[Stored data]
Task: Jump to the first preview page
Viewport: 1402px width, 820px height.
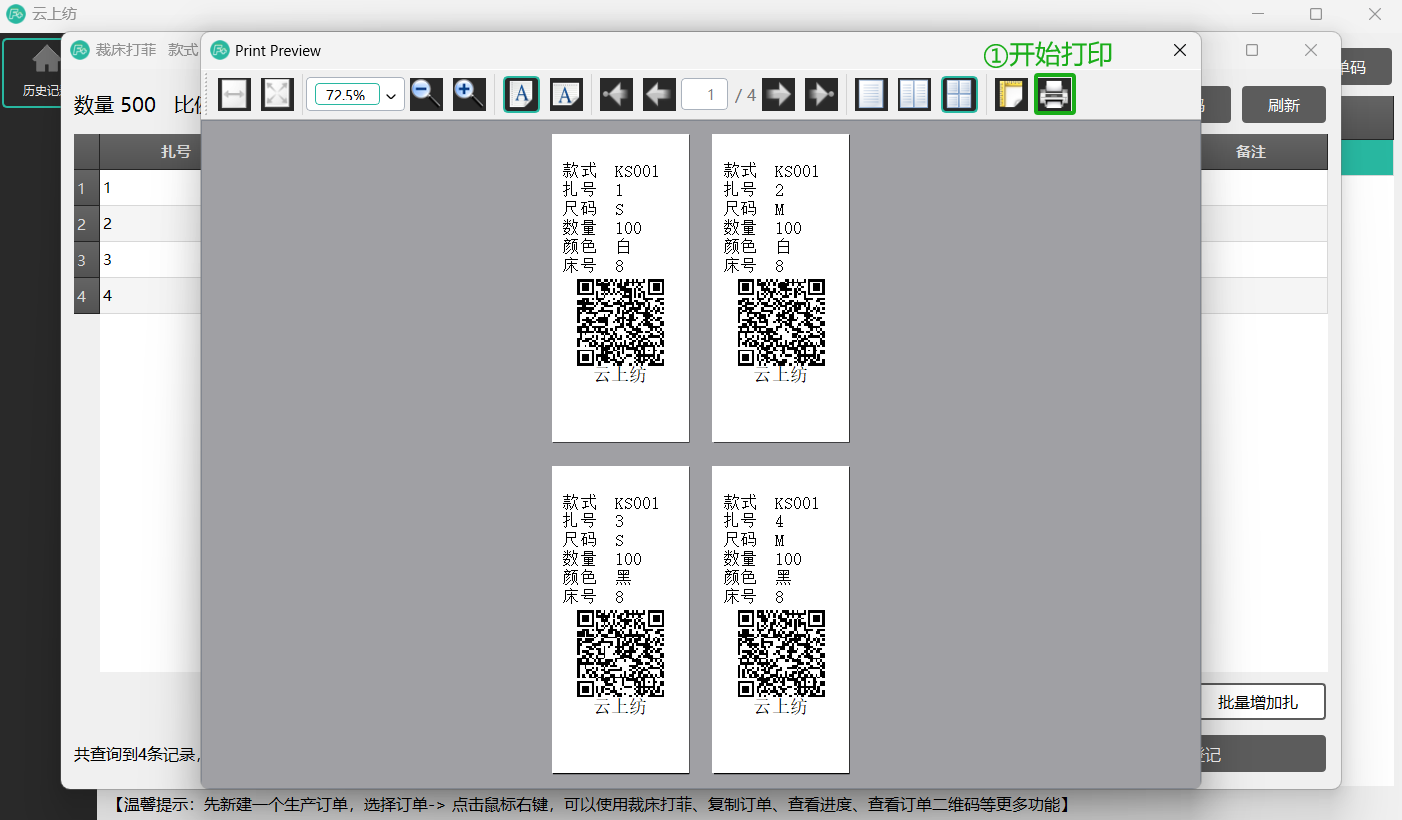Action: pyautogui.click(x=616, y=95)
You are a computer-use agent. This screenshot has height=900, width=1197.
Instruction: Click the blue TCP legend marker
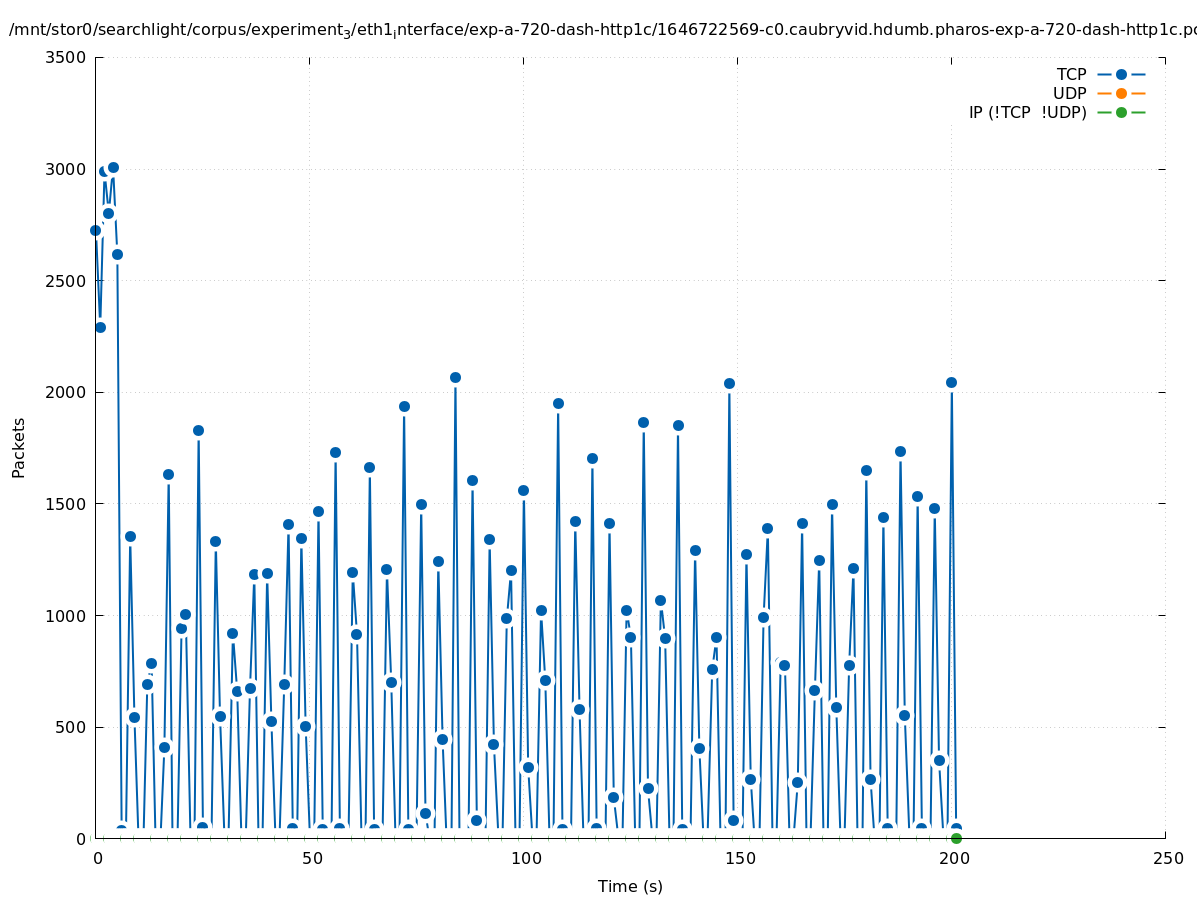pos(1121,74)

Required action: Only the lines from the one holding "You are a computer-use" through the end of the records belong in the answer, copied exactly and without pictures.

Reply:
You are a computer-use agent. This screenshot has height=900, width=1197.
Instruction: Click the blue TCP legend marker
pos(1121,74)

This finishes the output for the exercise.